→ Task instructions
Isolate every line in the records below with "agent" in it.
━━━━━━━━━━━━━━━━━━━━━━━━━━━━━━
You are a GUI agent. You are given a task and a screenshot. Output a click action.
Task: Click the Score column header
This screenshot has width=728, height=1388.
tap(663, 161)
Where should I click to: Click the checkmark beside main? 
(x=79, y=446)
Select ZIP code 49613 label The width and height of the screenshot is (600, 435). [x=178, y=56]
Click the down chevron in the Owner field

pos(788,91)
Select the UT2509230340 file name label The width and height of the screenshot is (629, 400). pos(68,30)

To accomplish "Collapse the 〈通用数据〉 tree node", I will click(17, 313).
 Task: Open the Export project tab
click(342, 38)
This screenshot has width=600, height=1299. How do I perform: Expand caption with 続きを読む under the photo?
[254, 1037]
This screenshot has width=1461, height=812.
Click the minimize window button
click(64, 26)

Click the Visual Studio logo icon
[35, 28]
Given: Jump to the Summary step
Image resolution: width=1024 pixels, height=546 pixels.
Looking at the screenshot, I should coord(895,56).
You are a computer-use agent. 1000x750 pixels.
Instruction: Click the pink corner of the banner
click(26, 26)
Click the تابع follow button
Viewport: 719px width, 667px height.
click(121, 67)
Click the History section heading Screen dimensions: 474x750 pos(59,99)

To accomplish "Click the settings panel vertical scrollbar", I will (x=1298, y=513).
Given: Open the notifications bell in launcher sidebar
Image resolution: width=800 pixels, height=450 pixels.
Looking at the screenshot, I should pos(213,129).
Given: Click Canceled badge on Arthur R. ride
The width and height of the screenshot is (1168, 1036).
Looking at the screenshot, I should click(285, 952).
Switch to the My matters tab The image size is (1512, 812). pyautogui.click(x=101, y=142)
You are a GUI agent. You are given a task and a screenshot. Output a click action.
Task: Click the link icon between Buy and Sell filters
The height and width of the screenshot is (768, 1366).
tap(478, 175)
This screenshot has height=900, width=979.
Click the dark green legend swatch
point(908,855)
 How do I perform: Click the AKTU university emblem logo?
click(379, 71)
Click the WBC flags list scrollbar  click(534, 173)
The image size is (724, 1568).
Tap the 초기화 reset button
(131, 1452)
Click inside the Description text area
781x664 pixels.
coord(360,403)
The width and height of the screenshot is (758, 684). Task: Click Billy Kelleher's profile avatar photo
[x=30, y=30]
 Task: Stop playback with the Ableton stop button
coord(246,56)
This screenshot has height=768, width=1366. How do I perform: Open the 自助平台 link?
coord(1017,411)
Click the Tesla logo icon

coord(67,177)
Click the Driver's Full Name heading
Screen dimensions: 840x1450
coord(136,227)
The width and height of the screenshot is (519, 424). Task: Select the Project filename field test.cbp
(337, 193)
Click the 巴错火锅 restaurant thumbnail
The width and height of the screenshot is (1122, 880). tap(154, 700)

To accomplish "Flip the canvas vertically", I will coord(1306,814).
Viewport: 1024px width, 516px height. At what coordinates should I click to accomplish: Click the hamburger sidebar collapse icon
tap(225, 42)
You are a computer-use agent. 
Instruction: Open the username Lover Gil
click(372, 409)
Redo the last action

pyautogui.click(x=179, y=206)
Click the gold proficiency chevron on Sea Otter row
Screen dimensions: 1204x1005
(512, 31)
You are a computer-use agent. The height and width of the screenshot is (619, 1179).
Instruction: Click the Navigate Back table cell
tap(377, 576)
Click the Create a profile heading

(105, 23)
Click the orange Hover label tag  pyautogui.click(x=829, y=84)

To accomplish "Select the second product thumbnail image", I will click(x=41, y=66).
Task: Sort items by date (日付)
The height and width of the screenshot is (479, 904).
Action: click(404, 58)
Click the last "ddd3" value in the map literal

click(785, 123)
━━━━━━━━━━━━━━━━━━━━━━━━━━━━━━
→ Your response
You are a GUI agent. You are given a task and a screenshot. Output a click action.
You are a computer-use agent. 1000x750 pixels.
You are a GUI agent. You are given a task and a screenshot. Output a click action.
You are a computer-use agent. 
You are a computer-use agent. The height and width of the screenshot is (619, 1179).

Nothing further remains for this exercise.